Still, Edwards thinks the smaller stores also could help Wal-Mart, Target and others better serve baby boomers who may be turned off by massive parking lots and hulking stores.
“People get overwhelmed in the big stores,” Edwards said. “A smaller store where you dash in, get what you want … without having to walk through 75 football fields of stuff is good for the aging demographic.”
For now, the smaller stores are just a sliver of these companies’ overall business. Both Wal-Mart and Target say they are still mainly paying attention to the larger-scale formats that have made them famous.
“Our focus is still on growth in supercenters,” said Tara Raddohl, a Wal-Mart spokeswoman.
Target has said it hopes to learn the CityTarget project, and may build more stores that are that size or smaller if the pilot ones work out. But Snyder, the spokeswoman, noted that the four planned CityTargets are still a tiny fraction of the company’s 1,755 existing stores.
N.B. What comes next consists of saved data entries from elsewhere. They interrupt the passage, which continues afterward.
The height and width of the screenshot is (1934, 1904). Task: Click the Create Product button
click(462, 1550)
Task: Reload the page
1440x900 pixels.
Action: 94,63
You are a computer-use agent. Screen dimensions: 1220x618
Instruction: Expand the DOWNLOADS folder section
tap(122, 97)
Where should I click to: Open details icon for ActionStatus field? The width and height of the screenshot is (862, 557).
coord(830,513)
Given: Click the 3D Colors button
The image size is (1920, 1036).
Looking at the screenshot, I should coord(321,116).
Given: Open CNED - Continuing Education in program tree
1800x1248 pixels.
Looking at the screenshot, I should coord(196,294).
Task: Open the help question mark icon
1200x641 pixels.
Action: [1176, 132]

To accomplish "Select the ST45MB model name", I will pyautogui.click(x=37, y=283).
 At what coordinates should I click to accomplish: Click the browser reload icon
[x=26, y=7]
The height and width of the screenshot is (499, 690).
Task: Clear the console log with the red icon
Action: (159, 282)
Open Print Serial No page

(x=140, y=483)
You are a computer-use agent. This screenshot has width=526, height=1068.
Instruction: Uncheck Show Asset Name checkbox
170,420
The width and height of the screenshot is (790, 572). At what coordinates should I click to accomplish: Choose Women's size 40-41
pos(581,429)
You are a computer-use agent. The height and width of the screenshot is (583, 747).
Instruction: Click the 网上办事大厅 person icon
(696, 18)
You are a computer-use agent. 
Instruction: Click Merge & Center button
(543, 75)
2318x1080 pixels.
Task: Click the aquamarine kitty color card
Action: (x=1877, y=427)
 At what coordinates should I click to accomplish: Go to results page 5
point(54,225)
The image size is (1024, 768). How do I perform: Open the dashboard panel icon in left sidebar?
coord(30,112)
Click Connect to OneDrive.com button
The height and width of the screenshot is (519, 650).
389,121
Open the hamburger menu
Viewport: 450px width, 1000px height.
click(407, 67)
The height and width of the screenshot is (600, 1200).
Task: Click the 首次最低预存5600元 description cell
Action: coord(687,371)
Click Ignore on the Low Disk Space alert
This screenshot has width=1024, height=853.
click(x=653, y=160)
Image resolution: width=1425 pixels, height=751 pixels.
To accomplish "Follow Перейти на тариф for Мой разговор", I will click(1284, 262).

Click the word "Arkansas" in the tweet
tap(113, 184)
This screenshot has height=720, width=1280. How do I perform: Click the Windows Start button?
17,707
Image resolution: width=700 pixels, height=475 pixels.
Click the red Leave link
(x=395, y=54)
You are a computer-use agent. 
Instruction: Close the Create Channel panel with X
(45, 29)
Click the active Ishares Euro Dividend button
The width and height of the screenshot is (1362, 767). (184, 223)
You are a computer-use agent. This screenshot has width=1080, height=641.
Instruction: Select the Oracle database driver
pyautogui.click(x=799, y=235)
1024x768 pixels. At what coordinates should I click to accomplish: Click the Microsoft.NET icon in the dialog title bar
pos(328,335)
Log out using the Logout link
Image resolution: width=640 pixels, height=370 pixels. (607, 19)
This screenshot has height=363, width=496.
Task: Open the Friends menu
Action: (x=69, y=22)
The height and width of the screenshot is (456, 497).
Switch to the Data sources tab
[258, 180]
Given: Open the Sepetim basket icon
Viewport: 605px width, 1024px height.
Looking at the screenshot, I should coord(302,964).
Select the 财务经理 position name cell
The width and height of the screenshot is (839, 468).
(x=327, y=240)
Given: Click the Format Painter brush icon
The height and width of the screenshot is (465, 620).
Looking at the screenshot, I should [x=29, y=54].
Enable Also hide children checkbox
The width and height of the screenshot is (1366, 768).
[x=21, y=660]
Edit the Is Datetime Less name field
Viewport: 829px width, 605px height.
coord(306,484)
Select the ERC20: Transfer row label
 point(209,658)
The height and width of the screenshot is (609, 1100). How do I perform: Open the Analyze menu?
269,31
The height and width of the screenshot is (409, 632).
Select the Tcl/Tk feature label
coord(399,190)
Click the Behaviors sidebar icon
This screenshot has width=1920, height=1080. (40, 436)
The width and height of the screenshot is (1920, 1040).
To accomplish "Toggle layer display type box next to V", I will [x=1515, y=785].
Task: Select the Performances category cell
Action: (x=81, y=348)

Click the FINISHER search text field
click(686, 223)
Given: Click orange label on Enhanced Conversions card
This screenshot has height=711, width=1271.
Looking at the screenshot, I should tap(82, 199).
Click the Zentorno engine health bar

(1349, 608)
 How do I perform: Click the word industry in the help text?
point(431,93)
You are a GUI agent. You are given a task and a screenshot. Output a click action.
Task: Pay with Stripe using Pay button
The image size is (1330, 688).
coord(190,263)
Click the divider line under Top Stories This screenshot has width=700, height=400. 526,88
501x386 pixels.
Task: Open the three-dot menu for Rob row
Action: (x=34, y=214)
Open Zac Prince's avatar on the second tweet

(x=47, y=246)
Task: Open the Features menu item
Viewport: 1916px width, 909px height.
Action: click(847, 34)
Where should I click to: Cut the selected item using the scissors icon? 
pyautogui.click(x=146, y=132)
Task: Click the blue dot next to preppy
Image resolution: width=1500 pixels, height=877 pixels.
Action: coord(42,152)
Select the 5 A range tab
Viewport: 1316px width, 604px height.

“I think that there’s certainly an opportunity for growth,” Snyder said.
Other retailers also are trying out the small-box idea. Best Buy is touting its standalone Best Buy Mobile stores as one key to reinvigorating its business, and Staples said in a recent meeting with investors that it is looking at making its newer stores smaller.
Socks to hammers
Raddohl, the Wal-Mart spokeswoman, said the Express stores will stock a variety of general merchandise, perhaps everything from socks to hammers. Some may also have pharmacies.
In rural areas, she said the Express stores are designed to be a place where people can make a “fill-in” trip without spending the time and gas money on a trip to one its big locations further away — or going to another retailer.
“We do want to be competitive in the markets where we have customers,” Raddohl said. “In many of our rural communities, we do have competitors that are dollar stores.”
Raddohl said in an e-mail that she didn’t have any additional insight to share on the company’s strategy with its urban locations or who its urban customer would be. But she did say that the company’s Express stores are part of its recently unveiled healthy foods initiative, which aims in part to expand grocery options in so-called food deserts, where people don’t have much access to healthy, affordable food.
Wal-Mart has sometimes had a tough time making inroads into big cities. The company’s attempt to move into New York City has been met with fierce local resistance, and a move into Chicago was met with fights over wages.
For all big-box stores, there’s also the logistics of finding urban spaces big enough to fit their traditional formats.
Edwards said Target has had a little more experience, and a little more success, getting its stores into urban areas.
“I think with Target you’re dealing with retailers who actually understand the urban consumer,” she said.
She’s less optimistic about Wal-Mart’s chance for success in an urban environment.
“I am of the opinion that they have to look overseas for their growth,” she said. “I don’t think that this could be big enough to change the trajectory for their (U.S.) growth.”